ASSIGNMENT: Extract verbatim every line from the one containing "View the 4 reposts count" to the final line of the records below, inclusive, and exclude all pictures.

Collected data entries:
*** Begin section ***

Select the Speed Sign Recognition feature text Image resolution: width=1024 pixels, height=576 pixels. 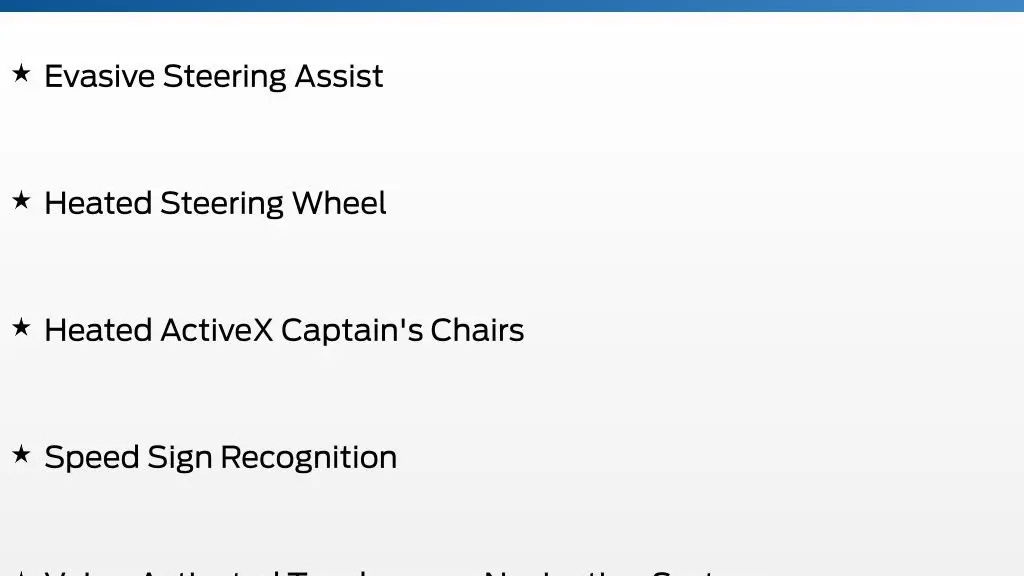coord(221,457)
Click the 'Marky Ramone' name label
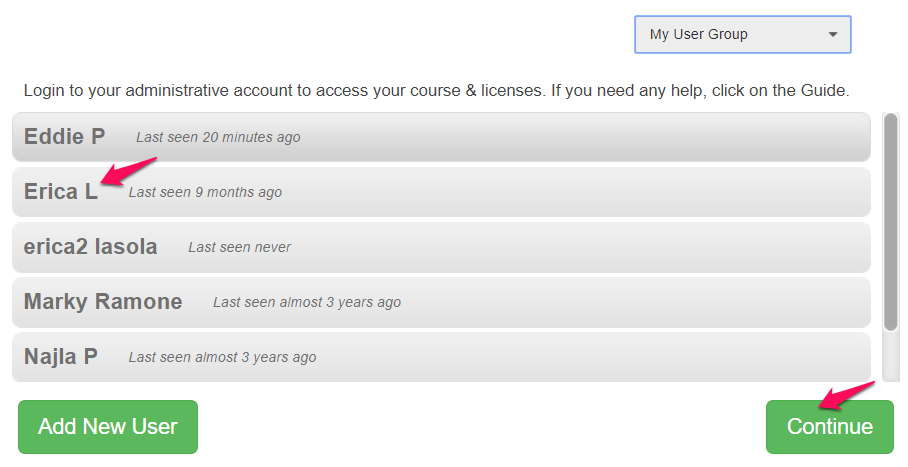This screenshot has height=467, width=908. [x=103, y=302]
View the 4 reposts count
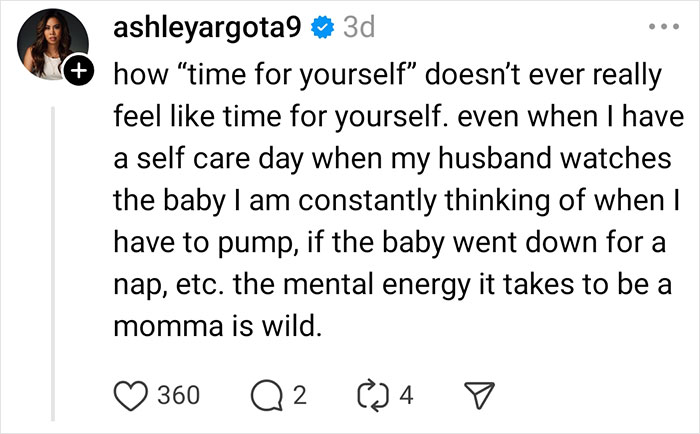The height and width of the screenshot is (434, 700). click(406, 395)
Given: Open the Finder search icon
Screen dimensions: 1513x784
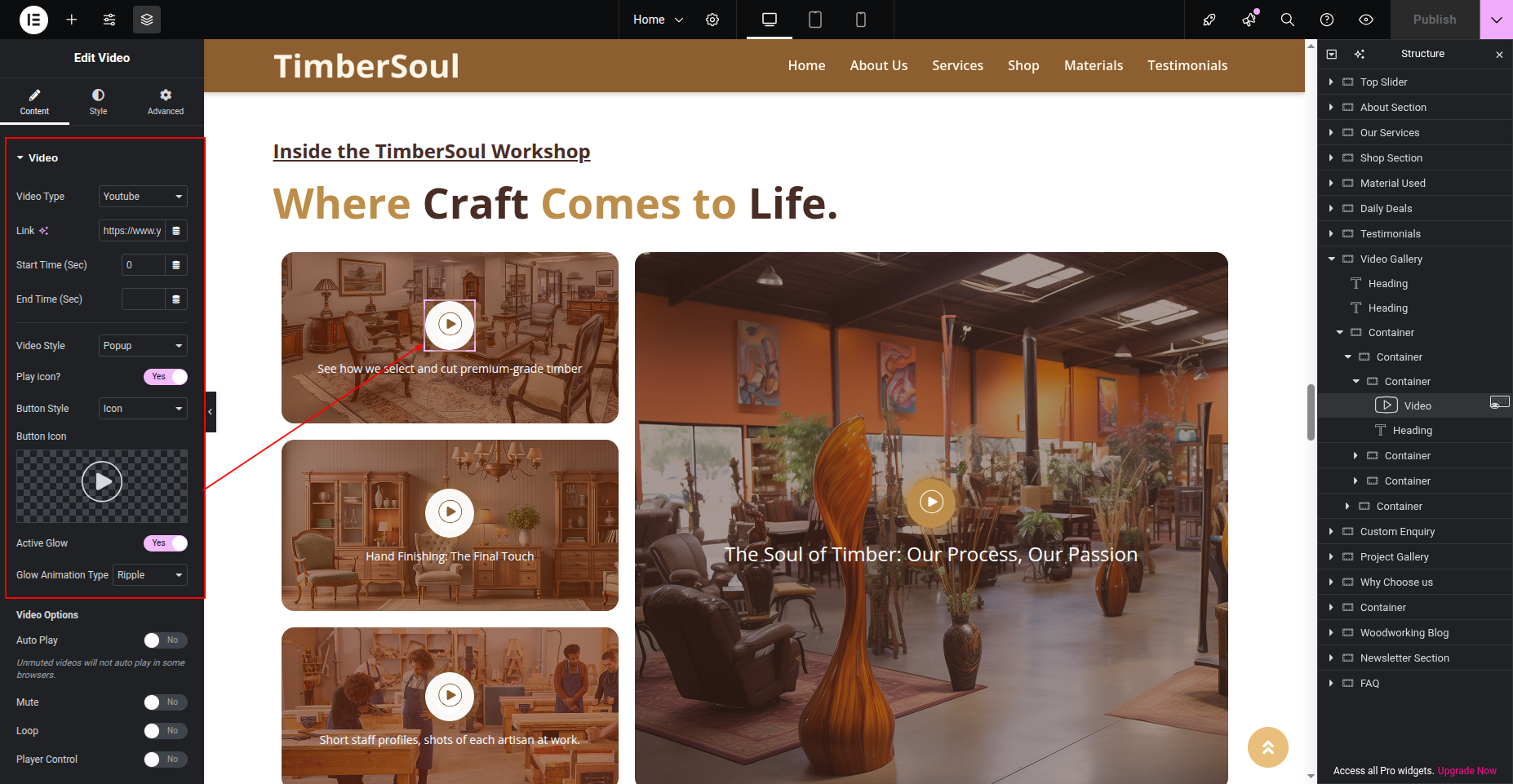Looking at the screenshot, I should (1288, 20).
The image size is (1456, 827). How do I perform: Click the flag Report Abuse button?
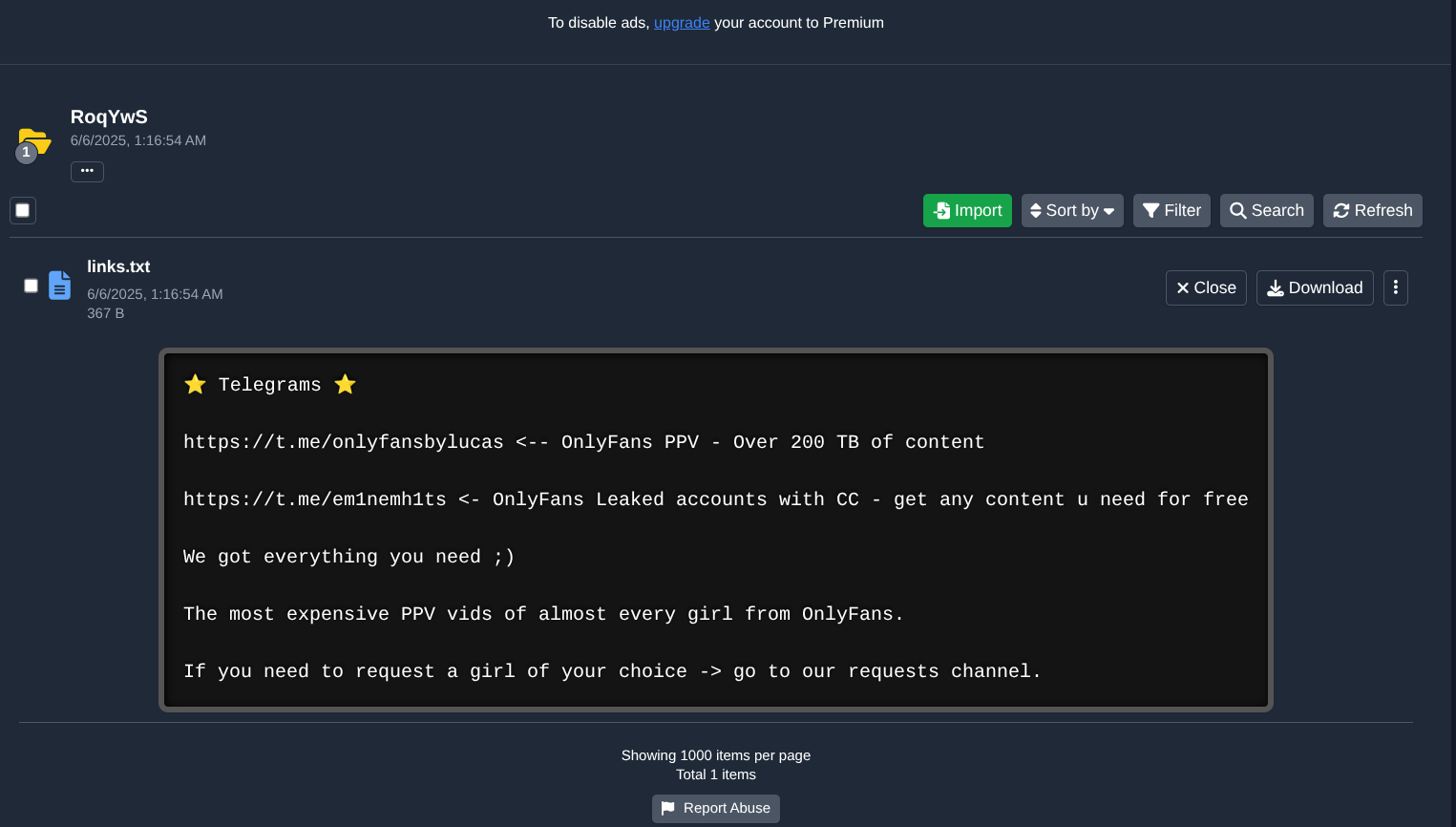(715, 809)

*** End section ***

TASK RESPONSE:
View the 4 reposts count
The height and width of the screenshot is (434, 700). click(406, 395)
Given: Open the Finder search icon
Screen dimensions: 1513x784
Looking at the screenshot, I should (1288, 20).
The image size is (1456, 827). How do I perform: Click the flag Report Abuse button?
(715, 809)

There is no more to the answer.